Additonally, Mars Chocolate’s Snickers is helping nonprofit Feeding America by placing an SMS call-to-action on its candy bars.
The company is donating two meals for every person that texts in.
For example, users can text the individual candy bar’s unique bar code to the short code 45495.
“Mars is making the donation and people are engaging in a specific marketing program,” Mr. Shipman said.
“Snickers is growing an SMS database and Mars is donating money to the charity and engaging with the audience in the future,” he said.
According to Mr. Shipman, there is a huge depth of mobile technology that can be deployed if the endgame is to raise money and get donations.

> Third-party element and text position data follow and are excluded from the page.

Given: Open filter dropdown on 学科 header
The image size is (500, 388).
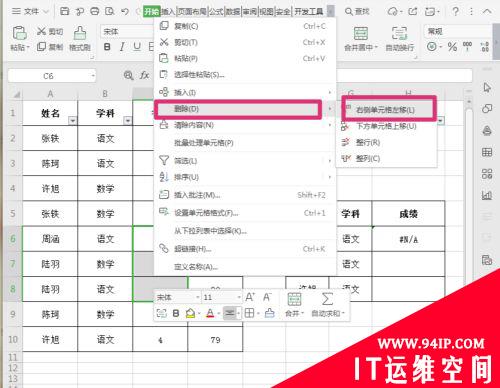Looking at the screenshot, I should tap(128, 120).
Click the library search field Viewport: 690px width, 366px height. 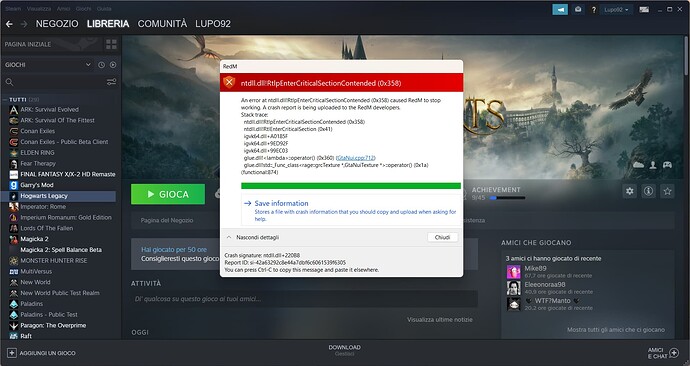[x=55, y=82]
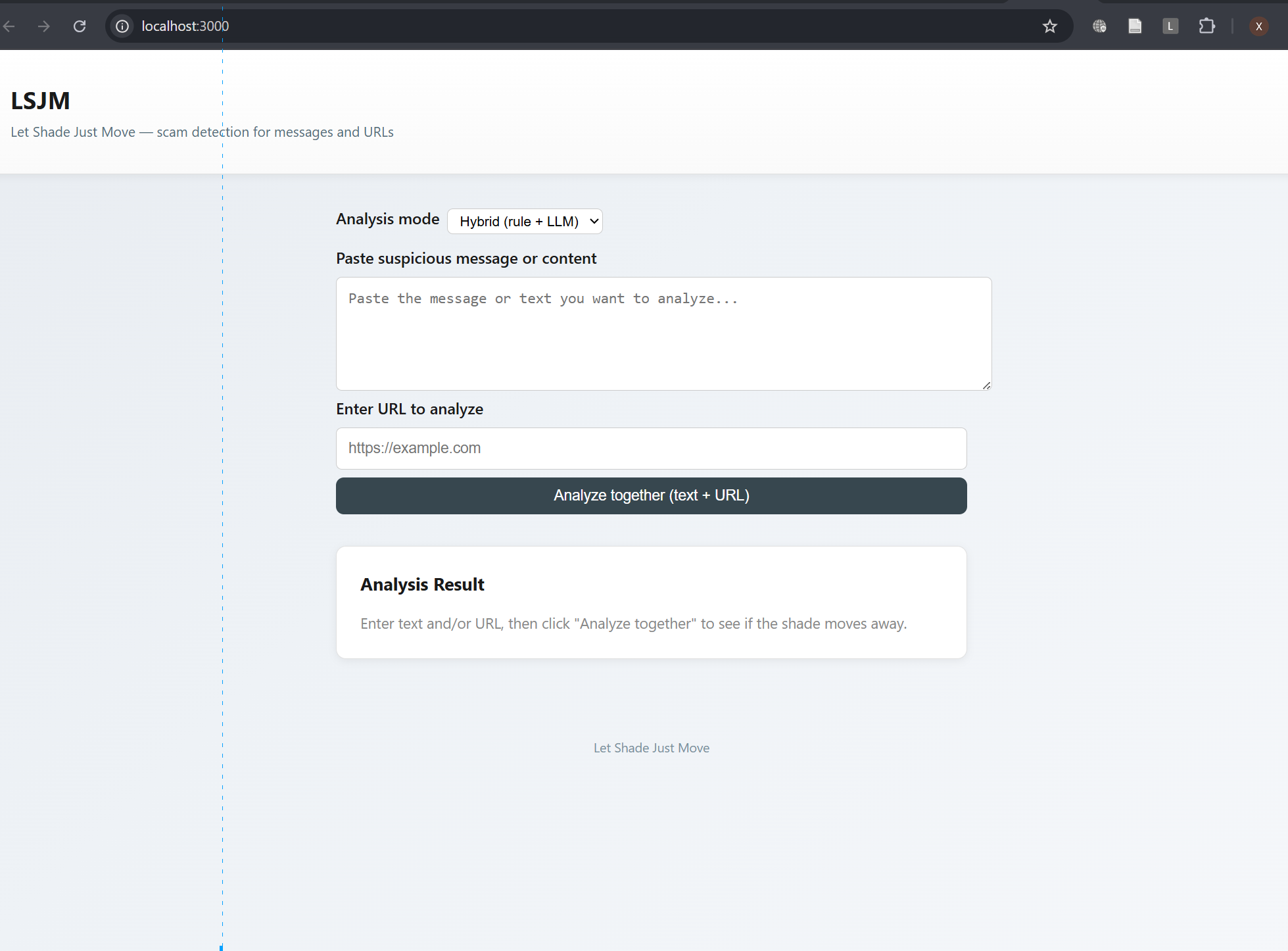The image size is (1288, 951).
Task: Bookmark this page with the star icon
Action: pyautogui.click(x=1049, y=26)
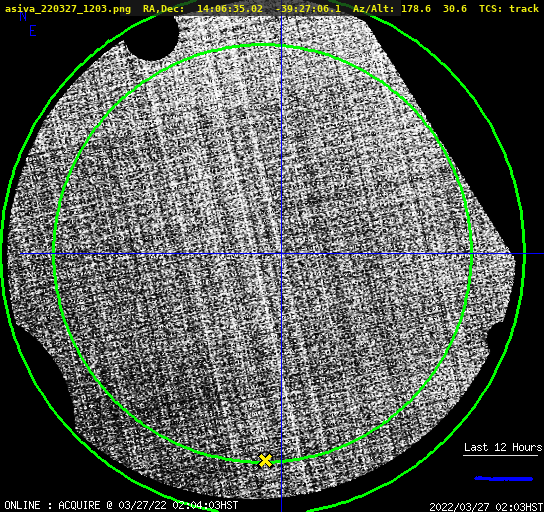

“The conversion funnel will drive awareness,” Mr. Shipman said.
It is important to give nonprofits a way to build an opt-in database the can be integrated with their overall marketing efforts, per the panel.
Mobile is both a great fundraising channel, as well as a good way to market to donors and prospects.
“Too often we focus on the donations component,” said Jenifer Snyder, executive director at mGive. “The first thing is to grow your mobile community – you can’t buy a list of mobile telephone numbers, you can take your existing database and we can tell you who has a mobile number.
“Secondly, it’s about donations,” she said. “Penn State recently had a danceathon where they raised $20,000 through $10 donations.
“Finally, there’s communication – you can use the mobile device to raise money and also communicate. Those are the three programs that we’ve seen great success with.”
Communication is key for nonprofits.
When nonprofits get donations from consumers, it is important to keep the communication open.
“You can text donors questions,” Ms. Snyder said. “Find out why they gave.
“It’s also important to get stakeholders in organizations involved,” she said. “So many stakeholders can use mobile delivery cause.”
Mobile plays a big role for nonprofits.
“The mobile phone the reason why you need to collect numbers,” said Christian Zimmern, vice president of the Mobile Giving Foundation.
“If I move, my address changes, my email changes, but 99 percent of the time what will not change is my phone number,” he said. “That’s a reason why you have to have the number and be able to communicate with the person.”